> _WHAT THE TASK ASKS_
Update the records below by changing every "Locate an element on the screen" to "Find an element on the screen", and leave everything else unchanged.

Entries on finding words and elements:
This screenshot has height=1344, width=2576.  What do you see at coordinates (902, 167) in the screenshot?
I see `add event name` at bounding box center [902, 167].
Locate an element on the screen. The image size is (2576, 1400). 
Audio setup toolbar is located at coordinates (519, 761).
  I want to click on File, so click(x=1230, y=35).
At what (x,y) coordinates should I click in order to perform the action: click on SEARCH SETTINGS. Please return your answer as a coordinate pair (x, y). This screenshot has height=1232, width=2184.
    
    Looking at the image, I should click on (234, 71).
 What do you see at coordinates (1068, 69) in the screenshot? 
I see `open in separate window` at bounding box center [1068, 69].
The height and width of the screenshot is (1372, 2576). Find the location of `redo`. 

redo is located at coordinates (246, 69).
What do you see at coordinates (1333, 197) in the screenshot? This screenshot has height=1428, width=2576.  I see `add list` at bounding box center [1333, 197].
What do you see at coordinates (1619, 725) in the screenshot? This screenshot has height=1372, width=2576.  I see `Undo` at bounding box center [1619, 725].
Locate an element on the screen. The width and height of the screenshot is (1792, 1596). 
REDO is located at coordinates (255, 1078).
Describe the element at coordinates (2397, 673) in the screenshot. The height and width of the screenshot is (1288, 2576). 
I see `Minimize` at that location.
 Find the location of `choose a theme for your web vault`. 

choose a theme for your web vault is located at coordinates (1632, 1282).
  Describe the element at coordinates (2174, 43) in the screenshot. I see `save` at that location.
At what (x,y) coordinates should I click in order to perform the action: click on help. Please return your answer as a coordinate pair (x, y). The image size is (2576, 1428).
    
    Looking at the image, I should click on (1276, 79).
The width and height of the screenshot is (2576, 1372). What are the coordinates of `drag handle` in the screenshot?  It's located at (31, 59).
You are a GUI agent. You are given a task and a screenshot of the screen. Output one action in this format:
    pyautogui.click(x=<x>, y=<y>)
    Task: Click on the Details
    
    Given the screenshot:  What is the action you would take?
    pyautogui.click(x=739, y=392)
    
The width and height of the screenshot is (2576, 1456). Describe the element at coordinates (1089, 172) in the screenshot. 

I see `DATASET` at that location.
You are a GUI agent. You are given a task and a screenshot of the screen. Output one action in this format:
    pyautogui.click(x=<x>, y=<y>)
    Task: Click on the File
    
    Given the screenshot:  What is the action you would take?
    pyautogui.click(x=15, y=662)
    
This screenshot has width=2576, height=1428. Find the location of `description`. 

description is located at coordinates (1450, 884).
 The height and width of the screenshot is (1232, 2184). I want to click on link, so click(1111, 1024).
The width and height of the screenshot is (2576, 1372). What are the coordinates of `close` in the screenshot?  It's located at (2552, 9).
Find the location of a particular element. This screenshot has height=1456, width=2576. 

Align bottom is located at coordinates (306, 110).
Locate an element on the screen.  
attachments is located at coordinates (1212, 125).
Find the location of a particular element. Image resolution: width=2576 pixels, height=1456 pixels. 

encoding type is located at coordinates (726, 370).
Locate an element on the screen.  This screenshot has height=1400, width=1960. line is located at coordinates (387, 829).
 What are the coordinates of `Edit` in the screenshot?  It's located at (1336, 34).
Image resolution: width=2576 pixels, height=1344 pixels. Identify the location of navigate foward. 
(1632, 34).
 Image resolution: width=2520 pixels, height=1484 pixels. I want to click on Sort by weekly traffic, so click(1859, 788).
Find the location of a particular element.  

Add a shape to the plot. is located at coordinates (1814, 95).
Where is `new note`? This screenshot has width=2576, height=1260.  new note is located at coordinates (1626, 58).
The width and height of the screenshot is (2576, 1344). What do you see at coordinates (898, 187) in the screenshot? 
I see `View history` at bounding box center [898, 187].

> _OUTPUT FOR THIS EXERCISE_
This screenshot has height=1344, width=2576.  What do you see at coordinates (902, 167) in the screenshot?
I see `add event name` at bounding box center [902, 167].
Find an element on the screen. The image size is (2576, 1400). 
Audio setup toolbar is located at coordinates (519, 761).
  I want to click on File, so click(x=1230, y=35).
At what (x,y) coordinates should I click in order to perform the action: click on SEARCH SETTINGS. Please return your answer as a coordinate pair (x, y). This screenshot has height=1232, width=2184.
    
    Looking at the image, I should click on (234, 71).
 What do you see at coordinates (1068, 69) in the screenshot? 
I see `open in separate window` at bounding box center [1068, 69].
The height and width of the screenshot is (1372, 2576). Find the location of `redo`. 

redo is located at coordinates (246, 69).
What do you see at coordinates (1333, 197) in the screenshot? This screenshot has height=1428, width=2576.  I see `add list` at bounding box center [1333, 197].
What do you see at coordinates (1619, 725) in the screenshot? This screenshot has height=1372, width=2576.  I see `Undo` at bounding box center [1619, 725].
Find an element on the screen. The width and height of the screenshot is (1792, 1596). 
REDO is located at coordinates (255, 1078).
Describe the element at coordinates (2397, 673) in the screenshot. The height and width of the screenshot is (1288, 2576). 
I see `Minimize` at that location.
 Find the location of `choose a theme for your web vault`. 

choose a theme for your web vault is located at coordinates (1632, 1282).
  Describe the element at coordinates (2174, 43) in the screenshot. I see `save` at that location.
At what (x,y) coordinates should I click in order to perform the action: click on help. Please return your answer as a coordinate pair (x, y). The image size is (2576, 1428).
    
    Looking at the image, I should click on (1276, 79).
The width and height of the screenshot is (2576, 1372). What are the coordinates of `drag handle` in the screenshot?  It's located at (31, 59).
You are a GUI agent. You are given a task and a screenshot of the screen. Output one action in this format:
    pyautogui.click(x=<x>, y=<y>)
    Task: Click on the Details
    
    Given the screenshot:  What is the action you would take?
    pyautogui.click(x=739, y=392)
    
The width and height of the screenshot is (2576, 1456). Describe the element at coordinates (1089, 172) in the screenshot. 

I see `DATASET` at that location.
You are a GUI agent. You are given a task and a screenshot of the screen. Output one action in this format:
    pyautogui.click(x=<x>, y=<y>)
    Task: Click on the File
    
    Given the screenshot:  What is the action you would take?
    pyautogui.click(x=15, y=662)
    
This screenshot has width=2576, height=1428. Find the location of `description`. 

description is located at coordinates (1450, 884).
 The height and width of the screenshot is (1232, 2184). I want to click on link, so click(1111, 1024).
The width and height of the screenshot is (2576, 1372). What are the coordinates of `close` in the screenshot?  It's located at (2552, 9).
Find the location of a particular element. This screenshot has height=1456, width=2576. 

Align bottom is located at coordinates (306, 110).
Find an element on the screen.  
attachments is located at coordinates (1212, 125).
Find the location of a particular element. Image resolution: width=2576 pixels, height=1456 pixels. 

encoding type is located at coordinates (726, 370).
Find an element on the screen.  This screenshot has height=1400, width=1960. line is located at coordinates (387, 829).
 What are the coordinates of `Edit` in the screenshot?  It's located at (1336, 34).
Image resolution: width=2576 pixels, height=1344 pixels. Identify the location of navigate foward. 
(1632, 34).
 Image resolution: width=2520 pixels, height=1484 pixels. I want to click on Sort by weekly traffic, so click(1859, 788).
Find the location of a particular element.  

Add a shape to the plot. is located at coordinates (1814, 95).
Where is `new note`? This screenshot has width=2576, height=1260.  new note is located at coordinates (1626, 58).
The width and height of the screenshot is (2576, 1344). What do you see at coordinates (898, 187) in the screenshot? 
I see `View history` at bounding box center [898, 187].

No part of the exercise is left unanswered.